Ollie Campbell was coming too, but he was going to the World Spoofing Championships. There is a game of spoof and the World Championships were being held in Paris that weekend – seriously. Moss wasn't keen on the silly blazers and strawboat hats which were part of the paraphernalia for this event and we ended up reasonably early back in our hotel, the Hotel California (you can check out but you can never leave).
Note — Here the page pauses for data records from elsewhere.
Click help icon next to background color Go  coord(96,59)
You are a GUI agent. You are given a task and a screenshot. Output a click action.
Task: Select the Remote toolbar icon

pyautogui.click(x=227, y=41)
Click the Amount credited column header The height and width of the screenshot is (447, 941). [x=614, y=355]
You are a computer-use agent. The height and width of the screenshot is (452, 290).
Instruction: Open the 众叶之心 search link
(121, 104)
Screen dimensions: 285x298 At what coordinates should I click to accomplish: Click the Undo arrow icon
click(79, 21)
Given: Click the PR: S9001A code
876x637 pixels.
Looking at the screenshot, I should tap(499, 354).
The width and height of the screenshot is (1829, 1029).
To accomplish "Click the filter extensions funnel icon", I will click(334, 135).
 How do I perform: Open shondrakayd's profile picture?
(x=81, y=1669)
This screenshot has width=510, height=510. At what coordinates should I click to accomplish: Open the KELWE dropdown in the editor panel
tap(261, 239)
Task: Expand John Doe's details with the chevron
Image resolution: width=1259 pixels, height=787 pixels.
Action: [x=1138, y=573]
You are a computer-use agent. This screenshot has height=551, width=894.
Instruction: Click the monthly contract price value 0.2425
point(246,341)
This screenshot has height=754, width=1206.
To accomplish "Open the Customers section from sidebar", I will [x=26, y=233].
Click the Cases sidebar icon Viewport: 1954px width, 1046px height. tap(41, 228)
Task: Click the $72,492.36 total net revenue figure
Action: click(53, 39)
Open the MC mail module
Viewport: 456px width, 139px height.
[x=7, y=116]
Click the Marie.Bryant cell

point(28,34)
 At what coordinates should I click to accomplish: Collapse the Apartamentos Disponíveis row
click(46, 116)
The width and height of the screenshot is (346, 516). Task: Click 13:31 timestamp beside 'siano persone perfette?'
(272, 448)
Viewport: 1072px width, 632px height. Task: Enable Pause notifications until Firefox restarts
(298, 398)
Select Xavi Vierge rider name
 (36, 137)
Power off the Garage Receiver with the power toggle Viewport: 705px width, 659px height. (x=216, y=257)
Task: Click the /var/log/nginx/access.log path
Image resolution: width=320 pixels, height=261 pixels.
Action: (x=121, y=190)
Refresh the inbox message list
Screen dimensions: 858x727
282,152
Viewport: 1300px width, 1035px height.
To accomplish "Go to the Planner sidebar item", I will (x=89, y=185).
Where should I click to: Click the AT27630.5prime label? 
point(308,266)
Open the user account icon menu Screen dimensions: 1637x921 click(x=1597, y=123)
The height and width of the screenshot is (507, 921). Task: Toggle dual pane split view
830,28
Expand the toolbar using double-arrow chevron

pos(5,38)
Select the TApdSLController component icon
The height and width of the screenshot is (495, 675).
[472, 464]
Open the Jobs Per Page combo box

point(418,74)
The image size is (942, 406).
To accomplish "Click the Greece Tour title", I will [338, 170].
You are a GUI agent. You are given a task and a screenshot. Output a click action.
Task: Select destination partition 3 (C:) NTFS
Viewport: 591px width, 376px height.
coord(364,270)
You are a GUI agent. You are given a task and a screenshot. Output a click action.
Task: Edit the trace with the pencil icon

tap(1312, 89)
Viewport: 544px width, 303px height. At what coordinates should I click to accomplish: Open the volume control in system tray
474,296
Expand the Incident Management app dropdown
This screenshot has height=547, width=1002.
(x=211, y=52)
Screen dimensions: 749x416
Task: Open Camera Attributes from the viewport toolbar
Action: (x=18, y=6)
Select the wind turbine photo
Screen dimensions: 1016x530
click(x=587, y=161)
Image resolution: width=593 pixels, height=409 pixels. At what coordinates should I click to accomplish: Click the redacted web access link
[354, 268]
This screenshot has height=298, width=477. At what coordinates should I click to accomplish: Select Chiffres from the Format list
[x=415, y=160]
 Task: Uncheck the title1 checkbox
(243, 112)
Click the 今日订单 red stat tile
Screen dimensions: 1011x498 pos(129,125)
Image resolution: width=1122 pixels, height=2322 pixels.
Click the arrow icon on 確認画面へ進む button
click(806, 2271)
The next day we were driven to the outskirts of Paris, not sure whether it was north, south, east or west. We went directly to the ground and here it was, a significant and seminal moment, and it came at a jolly in Paris, the only time I ever packed down with Moss Keane. He was nearly 50, he was still a huge man, and he put himself about a bit, mainly because some of his contemporaries Jean Luc Joinel and Jean Francois Imbernon were playing.


I felt like Marty McFly from Back to the Future. I was a child when these guys were slugging it out, it was like a time warp. It was 30 degrees that day and two things could be observed from space that afternoon – the Great Wall of China and Moss's red face. He scored a try that afternoon which added to the colourimetry.


I took time out on the pitch to watch this marvellous man indulge his passion in the game. When the final whistle blew I shook his hand and told him what a privilege it was to play with him.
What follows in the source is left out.